Prison inmates in South Carolina received arrest warrants and summonses for a sextortion scam involving catfishing of hundreds of military service members, a Naval Criminal Investigative Service report revealed Wednesday.
With help from outside accomplices, inmates used cellphones to seek out service members on dating sites and social media, then developed romantic relationships with them behind a fake female identity. Ultimately, inmates would blackmail service members for money, the NCIS report said.
How exactly did the inmates get money, you ask? After a few days of romantic conversations, including exchange of nude photos with service members, inmates would sometimes assume the role of the father of the fake female persona. The “father” would claim that his daughter was underage, in which case the photos exchanged would be considered child pornography, the NCIS report said. Other times, prisoners posed as police officers. In both scenarios, inmates would ask for money in exchange for not pressing any charges on the service members. Service members “would then pay, fearful they might lose their careers over possessing what they were being led to believe was child pornography,” the NCIS report said.

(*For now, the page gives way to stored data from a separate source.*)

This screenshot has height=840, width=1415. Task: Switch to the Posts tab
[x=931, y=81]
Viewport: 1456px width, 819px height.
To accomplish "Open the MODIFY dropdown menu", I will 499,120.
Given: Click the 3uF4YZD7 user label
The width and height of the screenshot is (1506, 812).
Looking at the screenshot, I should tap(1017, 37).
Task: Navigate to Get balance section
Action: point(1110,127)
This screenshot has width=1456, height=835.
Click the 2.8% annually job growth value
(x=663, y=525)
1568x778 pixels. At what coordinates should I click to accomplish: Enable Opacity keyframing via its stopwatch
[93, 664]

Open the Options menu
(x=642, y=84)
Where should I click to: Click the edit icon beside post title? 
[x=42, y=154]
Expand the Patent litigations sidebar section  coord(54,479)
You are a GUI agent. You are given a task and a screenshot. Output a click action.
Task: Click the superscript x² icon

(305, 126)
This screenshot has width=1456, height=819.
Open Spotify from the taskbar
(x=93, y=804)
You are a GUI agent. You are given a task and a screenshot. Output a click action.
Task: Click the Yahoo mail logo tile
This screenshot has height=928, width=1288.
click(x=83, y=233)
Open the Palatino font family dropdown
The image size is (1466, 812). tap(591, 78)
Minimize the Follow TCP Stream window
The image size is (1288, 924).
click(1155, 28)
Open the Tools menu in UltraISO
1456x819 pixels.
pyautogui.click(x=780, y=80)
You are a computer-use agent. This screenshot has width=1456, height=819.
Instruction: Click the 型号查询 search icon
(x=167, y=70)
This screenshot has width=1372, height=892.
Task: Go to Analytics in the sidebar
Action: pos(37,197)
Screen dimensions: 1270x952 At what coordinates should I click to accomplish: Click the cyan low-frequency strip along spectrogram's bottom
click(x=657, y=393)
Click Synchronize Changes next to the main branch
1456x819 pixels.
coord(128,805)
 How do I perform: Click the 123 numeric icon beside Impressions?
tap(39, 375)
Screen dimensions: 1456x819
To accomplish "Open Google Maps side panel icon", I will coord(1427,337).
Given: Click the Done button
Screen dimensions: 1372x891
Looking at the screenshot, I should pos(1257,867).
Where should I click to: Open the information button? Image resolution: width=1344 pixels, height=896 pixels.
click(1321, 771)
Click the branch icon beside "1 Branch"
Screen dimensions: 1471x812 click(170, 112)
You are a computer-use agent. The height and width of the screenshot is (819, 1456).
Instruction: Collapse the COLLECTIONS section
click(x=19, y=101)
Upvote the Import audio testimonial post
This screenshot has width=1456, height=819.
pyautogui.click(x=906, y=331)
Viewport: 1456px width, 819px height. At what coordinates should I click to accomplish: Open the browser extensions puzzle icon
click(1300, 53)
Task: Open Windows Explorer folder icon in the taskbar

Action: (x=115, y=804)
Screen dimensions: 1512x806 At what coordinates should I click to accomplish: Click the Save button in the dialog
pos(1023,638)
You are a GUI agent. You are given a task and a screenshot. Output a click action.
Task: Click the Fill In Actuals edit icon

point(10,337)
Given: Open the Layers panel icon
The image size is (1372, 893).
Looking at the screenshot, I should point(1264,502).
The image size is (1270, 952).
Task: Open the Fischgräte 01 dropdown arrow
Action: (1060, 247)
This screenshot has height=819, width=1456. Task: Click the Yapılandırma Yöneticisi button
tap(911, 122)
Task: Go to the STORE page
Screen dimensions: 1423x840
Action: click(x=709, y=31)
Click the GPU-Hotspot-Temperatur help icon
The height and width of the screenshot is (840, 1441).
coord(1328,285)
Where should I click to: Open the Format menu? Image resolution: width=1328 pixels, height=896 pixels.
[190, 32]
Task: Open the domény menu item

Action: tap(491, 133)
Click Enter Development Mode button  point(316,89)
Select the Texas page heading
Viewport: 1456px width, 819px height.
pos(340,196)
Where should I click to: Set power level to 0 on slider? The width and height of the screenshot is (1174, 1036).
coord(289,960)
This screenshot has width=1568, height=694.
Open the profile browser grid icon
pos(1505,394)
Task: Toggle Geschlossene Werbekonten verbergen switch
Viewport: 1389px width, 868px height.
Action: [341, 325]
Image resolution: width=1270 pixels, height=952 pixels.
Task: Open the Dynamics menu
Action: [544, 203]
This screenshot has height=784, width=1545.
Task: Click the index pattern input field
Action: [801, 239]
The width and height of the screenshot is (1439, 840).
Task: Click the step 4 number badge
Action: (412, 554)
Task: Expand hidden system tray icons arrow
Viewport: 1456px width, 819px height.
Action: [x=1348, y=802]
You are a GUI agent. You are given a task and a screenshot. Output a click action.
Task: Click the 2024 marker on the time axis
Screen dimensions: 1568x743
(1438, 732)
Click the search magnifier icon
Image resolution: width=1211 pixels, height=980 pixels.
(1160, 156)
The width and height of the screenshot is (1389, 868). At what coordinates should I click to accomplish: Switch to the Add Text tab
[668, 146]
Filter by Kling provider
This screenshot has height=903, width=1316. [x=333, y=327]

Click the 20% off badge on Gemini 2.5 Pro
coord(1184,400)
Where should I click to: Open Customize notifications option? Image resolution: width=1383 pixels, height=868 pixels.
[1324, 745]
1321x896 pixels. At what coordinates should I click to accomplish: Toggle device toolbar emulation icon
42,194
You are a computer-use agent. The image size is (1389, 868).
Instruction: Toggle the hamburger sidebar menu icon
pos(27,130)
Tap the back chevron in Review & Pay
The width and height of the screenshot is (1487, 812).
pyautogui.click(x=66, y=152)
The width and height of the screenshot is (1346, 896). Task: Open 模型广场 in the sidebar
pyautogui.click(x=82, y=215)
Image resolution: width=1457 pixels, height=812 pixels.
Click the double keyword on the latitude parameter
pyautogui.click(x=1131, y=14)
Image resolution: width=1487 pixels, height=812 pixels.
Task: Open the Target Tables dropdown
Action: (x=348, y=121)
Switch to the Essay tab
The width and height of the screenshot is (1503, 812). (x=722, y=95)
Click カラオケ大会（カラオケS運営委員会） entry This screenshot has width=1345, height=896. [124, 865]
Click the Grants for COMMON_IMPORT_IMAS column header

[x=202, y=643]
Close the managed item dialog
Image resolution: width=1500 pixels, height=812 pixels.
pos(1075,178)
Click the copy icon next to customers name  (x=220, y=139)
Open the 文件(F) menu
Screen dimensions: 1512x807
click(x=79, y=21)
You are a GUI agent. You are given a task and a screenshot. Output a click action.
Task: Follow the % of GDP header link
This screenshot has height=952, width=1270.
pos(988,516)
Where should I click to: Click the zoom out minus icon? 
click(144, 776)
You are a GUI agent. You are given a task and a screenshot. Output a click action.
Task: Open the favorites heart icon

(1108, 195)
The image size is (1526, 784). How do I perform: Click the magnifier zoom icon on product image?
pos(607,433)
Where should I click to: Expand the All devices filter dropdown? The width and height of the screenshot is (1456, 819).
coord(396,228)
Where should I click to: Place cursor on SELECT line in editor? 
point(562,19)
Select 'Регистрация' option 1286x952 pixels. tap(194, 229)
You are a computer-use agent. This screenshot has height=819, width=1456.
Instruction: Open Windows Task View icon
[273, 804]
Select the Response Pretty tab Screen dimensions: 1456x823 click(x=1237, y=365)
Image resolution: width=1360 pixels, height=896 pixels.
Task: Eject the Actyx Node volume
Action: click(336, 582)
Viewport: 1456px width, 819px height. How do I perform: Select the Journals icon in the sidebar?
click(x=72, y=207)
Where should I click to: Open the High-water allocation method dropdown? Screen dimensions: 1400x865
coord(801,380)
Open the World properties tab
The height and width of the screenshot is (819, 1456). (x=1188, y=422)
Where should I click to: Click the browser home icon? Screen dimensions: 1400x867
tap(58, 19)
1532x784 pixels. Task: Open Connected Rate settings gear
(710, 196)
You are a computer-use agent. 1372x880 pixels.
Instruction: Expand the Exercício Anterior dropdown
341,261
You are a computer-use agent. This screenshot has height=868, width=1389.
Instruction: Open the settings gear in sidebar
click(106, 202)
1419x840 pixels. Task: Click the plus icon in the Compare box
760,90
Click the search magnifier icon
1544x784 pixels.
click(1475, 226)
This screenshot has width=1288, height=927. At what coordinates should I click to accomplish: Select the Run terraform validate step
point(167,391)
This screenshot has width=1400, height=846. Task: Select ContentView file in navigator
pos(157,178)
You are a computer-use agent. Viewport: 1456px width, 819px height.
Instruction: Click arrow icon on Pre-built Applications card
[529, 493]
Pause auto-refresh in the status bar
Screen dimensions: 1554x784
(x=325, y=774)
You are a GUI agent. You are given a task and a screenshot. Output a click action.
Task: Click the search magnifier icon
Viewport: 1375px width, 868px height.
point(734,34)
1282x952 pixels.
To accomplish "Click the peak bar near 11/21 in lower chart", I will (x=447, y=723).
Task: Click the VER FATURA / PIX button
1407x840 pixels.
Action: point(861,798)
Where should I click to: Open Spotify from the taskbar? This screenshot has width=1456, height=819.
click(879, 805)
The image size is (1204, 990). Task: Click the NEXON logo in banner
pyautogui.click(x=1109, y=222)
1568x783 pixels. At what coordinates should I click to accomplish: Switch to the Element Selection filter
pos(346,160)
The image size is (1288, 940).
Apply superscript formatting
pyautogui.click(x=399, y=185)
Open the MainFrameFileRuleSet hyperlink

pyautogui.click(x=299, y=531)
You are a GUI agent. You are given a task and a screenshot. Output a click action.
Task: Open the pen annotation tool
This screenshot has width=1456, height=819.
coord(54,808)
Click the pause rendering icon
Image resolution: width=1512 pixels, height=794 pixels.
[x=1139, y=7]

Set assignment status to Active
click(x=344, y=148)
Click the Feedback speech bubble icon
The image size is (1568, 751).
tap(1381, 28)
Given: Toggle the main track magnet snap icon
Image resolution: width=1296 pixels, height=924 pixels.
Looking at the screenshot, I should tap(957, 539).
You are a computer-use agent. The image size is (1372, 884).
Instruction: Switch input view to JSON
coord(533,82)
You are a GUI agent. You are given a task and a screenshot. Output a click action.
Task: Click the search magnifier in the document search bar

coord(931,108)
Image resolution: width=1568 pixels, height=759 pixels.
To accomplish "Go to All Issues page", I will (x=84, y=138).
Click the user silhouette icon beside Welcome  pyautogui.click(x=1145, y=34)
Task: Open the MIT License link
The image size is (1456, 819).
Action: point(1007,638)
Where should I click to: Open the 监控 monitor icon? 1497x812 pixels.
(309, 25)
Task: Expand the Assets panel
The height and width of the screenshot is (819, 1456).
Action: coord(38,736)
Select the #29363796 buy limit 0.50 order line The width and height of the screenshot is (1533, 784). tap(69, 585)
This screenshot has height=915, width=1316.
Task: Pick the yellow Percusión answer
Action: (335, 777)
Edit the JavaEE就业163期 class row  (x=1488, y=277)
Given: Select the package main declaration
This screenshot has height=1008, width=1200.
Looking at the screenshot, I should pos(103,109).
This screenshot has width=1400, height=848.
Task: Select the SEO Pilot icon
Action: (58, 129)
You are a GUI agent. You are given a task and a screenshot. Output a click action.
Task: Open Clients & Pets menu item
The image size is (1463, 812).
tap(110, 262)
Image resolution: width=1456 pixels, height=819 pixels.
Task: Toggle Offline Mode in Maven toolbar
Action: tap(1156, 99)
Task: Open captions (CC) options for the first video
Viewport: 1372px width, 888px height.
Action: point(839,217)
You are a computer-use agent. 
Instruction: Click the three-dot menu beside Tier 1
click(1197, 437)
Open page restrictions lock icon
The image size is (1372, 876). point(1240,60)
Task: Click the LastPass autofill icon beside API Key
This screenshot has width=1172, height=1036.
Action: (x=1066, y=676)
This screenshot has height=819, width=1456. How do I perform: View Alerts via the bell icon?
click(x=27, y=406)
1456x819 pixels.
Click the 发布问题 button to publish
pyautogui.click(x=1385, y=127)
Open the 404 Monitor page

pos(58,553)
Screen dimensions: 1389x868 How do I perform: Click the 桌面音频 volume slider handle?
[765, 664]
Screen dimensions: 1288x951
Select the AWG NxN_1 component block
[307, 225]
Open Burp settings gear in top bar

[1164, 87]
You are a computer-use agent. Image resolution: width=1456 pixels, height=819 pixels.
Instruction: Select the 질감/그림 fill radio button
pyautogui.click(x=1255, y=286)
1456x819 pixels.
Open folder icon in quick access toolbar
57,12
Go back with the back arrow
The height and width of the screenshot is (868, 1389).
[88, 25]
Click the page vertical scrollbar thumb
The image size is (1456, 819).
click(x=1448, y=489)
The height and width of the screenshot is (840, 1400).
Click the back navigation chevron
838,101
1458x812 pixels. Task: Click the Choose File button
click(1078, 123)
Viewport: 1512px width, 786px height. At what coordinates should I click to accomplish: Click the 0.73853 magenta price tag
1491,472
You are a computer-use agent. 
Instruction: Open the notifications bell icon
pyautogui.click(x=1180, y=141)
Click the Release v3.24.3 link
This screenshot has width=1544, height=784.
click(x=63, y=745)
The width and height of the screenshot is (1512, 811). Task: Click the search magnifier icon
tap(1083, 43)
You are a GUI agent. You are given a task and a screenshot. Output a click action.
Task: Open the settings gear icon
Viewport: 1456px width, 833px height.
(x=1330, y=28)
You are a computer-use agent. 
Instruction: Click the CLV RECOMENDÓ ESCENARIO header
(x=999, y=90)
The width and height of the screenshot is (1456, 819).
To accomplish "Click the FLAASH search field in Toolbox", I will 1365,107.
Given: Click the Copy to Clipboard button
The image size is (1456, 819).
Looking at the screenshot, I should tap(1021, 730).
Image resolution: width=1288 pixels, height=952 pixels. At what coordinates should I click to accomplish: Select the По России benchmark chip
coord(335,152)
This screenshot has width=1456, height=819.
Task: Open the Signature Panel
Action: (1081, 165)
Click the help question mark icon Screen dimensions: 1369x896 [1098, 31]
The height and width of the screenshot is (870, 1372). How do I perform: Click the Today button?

This elaborate sextortion scam affected 442 service members from the Army, Navy, Air Force, and Marine Corps, the report said, who paid out more than $560,000 altogether.
The NCIS made arrest warrants as the first phase of Operation Surprise Party, an investigation aimed at catching inmates involved in money laundering schemes like this one.
“This despicable targeting of our brave service members will never be tolerated,” said NCIS director Andrew Traver. “This operation will continue until we break the back of these criminal networks.”
More than 250 individuals are still under investigation and may face prosecution. But this is not a unique case. There have been other examples where inmates used cellphones to continue committing crimes virtually, even as they were physically behind prison walls. Many times, the prison guards are the ones selling phones to the inmates, News 5, a CBS-affiliated news website revealed. For example, one phone may be sold for $500 and its charger for $150, the article said.
In July, judges in South Carolina and California ordered cellphone carriers to disable about 200 contraband phones being used by prisoners to prevent them from engaging in criminal activities like drug deals and gang operations, the Associated Press reported.
In response to this most recent sextortion scam, South Carolina Corrections director Brian Stirling and some U.S. Marshals, are renewing a push for an even more severe measure: a total blocking of all mobile signals in prisons.
“The technology exists, and I know it exists, to make these cellphones of no value, to make them useless. To make them nothing but a paperweight in a cell block,” U.S. Marshal Thomas Griffin told ABC News.